Le mura di Asti sono state la più grande opera edilizia della città nel periodo medioevale. Costruite tra il XII e il XIV secolo, partendo da alcuni punti fortificati d’origine romana e longobarda. Composte al tempo da più di 7 chilometri di mura, suddivise in due recinti che cingevano completamente l'abitato cittadino.
La loro prima citazione e celebrazione arriva da Ogerio Alfieri, cronista duecentesco del periodo di massimo splendore del libero comune astigiano. Nella sua Cronaca scriveva: Nell'anno del Signore 1280 la città di Asti, per grazia di Dio, è diventata quasi nuova, colma di ricchezze, chiusa da solide e recenti mura e costituita quasi interamente da molti edifici, torri, palazzi e case da poco costruite.
I lavori che portarono Ogerio Alfieri a raccontare di solide e recenti mura durarono quasi un secolo, per costruire una cinta interna, il cosiddetto recinto dei nobili e di una seconda cerchia più esterna, nella zona meridionale ed a levante della città, per inglobare e proteggere i popolosi sobborghi, ricchi di botteghe artigiane e laboratori manifatturieri.

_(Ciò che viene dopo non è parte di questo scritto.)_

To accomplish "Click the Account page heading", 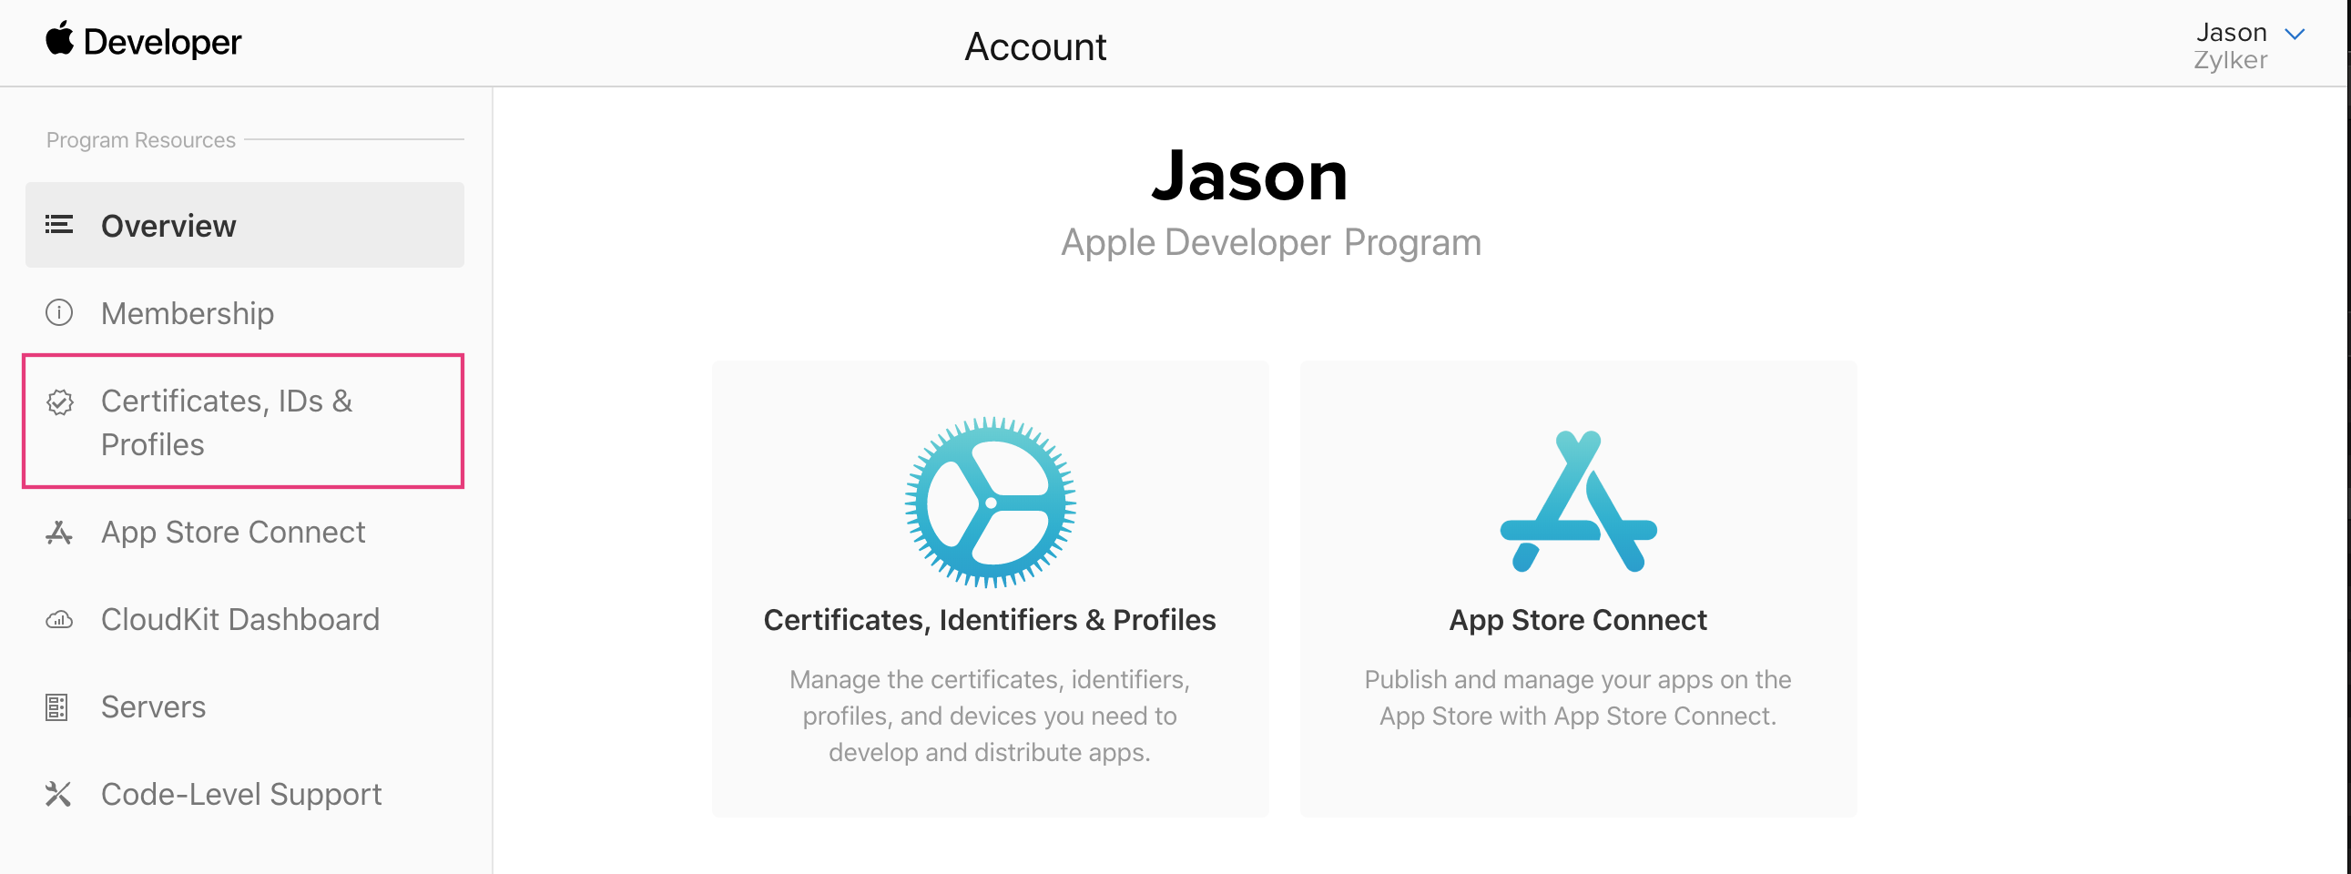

Di questa seconda cerchia, non rimangono tracce, distrutta durante l'espansione urbanistica della città tra XIX e XX secolo. Le mura erano in mattoni pieni con un articolato sistema architettonico, ancora visibile nei tratti superstiti. I segmenti delle mura erano coronati da merlatura a coda di rondine e le cortine, che si elevavano per una decina di metri, appoggiavano su archi, un tempo completamente interrati e rinforzati da terrapieni.
Dei diversi chilometri murari del passato, è giunto fino ai nostri giorni l’importante tratto che va dal Bosco dei Partigiani a piazza Lugano, con l’antica porta San Lorenzo, fino in piazza Santa Caterina, corrispondente a porta Torre. Insomma un bel tratto di cammino nella storia e un ulteriore elemento di valore e piacere per Astigiani, visitatori e turisti.
Valore non proprio fruibile decentemente, non proprio conservato al meglio e proprio non valorizzato. Le nostre mura sono pervase dall’abbandono, dal disinteresse pubblico per le loro valenze identitarie e turistiche.
Non ci vorrebbe poi molto: un po' più di cura e manutenzione degli accessi, qualche cartello che ne illustri origini ed evoluzioni, un QR code con cui portare i visitatori lì e nel tanto altro a loro storicamente contiguo presente in città. E poi sarebbe bello vederle usare per promuovere il turismo.
Visualizzate e raccontate a far emergere la grande storia di Asti che continua, nonostante tutto e tutti, a essere ampia e bellissima presenza caratterizzante.
Sabato, dalle 15, al Bosco dei Partigiani si parlerà tra cittadini proprio di questo, di Cultura bene comune e poi si prova a passeggiare sotto le mura. Vi aspetto.